Meadows permitted himself his old identity for a few moments. He longed for Terry’s comfort, seethed over losing the Ecuadorean oil ministry project, prayed that his parents and his friends were not calling out the National Guard to hunt for his body. He had left word at the office and with his service, inventing an architects’ convention and other obligations that would officially keep him out of town for weeks. He had also cabled friends of his parents in New York, asking them to assure his relatives that he was alive and well.

Meadows rubbed his sore eyes and stared up at the bedroom ceiling and wondered if he was out of his goddamn skull. This is Disneyland, he told himself. It will never work. If he could corner José Bermúdez today, tonight, this minute, and do what he planned— who would believe his story later? Or understand?

“Hi there,” Patti said.

“Morning,” Meadows said, propping himself on his elbows. “You been up long?”

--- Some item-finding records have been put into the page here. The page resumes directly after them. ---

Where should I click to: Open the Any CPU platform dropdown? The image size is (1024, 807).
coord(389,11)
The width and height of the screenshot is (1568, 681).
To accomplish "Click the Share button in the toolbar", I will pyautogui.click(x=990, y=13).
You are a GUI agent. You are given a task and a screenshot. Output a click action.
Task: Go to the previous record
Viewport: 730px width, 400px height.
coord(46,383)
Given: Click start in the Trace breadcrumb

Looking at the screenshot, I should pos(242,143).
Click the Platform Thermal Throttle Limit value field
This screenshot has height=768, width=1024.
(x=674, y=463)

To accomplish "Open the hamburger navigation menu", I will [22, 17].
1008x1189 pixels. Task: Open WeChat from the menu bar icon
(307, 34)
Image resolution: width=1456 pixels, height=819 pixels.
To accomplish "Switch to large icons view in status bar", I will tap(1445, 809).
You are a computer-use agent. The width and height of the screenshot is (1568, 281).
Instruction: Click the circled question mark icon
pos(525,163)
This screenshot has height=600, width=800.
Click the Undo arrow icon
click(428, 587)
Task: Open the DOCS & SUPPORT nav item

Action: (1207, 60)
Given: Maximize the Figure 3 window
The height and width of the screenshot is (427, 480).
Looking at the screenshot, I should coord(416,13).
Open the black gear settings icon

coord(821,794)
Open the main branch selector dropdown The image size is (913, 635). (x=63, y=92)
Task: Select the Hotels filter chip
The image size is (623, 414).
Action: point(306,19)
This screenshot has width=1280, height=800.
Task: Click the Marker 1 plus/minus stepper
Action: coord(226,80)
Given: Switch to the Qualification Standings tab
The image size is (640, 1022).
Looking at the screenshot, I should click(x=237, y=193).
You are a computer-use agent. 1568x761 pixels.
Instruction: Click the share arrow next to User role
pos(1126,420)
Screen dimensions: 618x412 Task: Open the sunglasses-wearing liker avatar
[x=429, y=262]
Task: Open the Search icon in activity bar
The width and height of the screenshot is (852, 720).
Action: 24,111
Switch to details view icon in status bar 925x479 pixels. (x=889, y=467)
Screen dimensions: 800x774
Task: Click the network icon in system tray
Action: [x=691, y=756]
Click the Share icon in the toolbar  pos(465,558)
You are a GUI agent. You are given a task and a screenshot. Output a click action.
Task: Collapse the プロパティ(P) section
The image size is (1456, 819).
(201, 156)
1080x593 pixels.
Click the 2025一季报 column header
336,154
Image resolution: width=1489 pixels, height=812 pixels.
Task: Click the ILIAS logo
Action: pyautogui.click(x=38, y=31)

“Just a little while. I thought I’d give you a nudge before the races start.”

Meadows fell back on the pillow. “What races?”

“The speedboats. Every kid in Fort Lauderdale gets a boat for his birthday, and I think they all take turns racing behind my house. The racket is awful.” Patti sat down on the bed and put her hands on his chest. “Did you have fun last night?”

“It was wonderful,” Meadows said. For the first time in weeks he was telling the truth.

“That’s good stuff, huh?”

“Yeah,” he said, burrowing back into the sheets. “Where’d you get it?”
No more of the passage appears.